**YOUR OBJECTIVE:** All lines ahead of the one containing "Instruction: Open the" are to be left out; that line and each one after it, through the end of the records below, are to be duplicated exactly.

**DATA EXCERPTS:**
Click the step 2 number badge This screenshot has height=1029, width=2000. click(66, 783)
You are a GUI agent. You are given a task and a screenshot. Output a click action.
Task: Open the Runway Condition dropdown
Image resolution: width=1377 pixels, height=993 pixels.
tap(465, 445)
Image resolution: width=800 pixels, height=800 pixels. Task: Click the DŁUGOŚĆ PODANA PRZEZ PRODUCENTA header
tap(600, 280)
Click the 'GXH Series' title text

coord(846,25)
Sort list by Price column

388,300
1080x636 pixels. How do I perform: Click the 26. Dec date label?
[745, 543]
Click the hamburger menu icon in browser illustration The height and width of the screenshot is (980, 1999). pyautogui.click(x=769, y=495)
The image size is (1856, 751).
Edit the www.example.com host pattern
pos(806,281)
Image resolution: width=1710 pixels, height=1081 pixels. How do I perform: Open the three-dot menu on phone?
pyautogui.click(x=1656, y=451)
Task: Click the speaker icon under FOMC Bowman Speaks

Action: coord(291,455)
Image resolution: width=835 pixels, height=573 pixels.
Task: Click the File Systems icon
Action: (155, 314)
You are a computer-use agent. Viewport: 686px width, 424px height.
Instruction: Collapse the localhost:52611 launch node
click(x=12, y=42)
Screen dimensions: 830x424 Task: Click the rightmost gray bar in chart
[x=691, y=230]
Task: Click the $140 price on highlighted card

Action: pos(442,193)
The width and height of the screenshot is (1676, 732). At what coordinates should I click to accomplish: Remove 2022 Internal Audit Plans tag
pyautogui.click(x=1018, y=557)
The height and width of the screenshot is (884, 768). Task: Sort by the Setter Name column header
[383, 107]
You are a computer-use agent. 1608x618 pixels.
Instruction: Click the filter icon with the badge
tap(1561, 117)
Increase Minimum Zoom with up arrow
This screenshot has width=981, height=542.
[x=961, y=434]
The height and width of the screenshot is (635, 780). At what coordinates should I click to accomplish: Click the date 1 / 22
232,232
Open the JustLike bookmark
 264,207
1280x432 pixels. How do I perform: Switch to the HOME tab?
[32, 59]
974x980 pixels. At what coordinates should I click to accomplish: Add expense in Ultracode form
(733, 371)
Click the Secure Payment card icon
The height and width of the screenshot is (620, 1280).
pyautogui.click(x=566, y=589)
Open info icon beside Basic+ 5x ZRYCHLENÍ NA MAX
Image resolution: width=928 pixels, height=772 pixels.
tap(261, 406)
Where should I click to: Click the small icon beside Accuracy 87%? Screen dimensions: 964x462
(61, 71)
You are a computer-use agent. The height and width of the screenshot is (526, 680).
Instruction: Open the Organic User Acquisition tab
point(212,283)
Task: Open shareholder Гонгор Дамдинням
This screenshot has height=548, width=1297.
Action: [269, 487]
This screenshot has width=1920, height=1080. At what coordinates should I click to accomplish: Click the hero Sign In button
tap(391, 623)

**RESPONSE:**
Instruction: Open the Organic User Acquisition tab
point(212,283)
Task: Open shareholder Гонгор Дамдинням
This screenshot has height=548, width=1297.
Action: [269, 487]
This screenshot has width=1920, height=1080. At what coordinates should I click to accomplish: Click the hero Sign In button
tap(391, 623)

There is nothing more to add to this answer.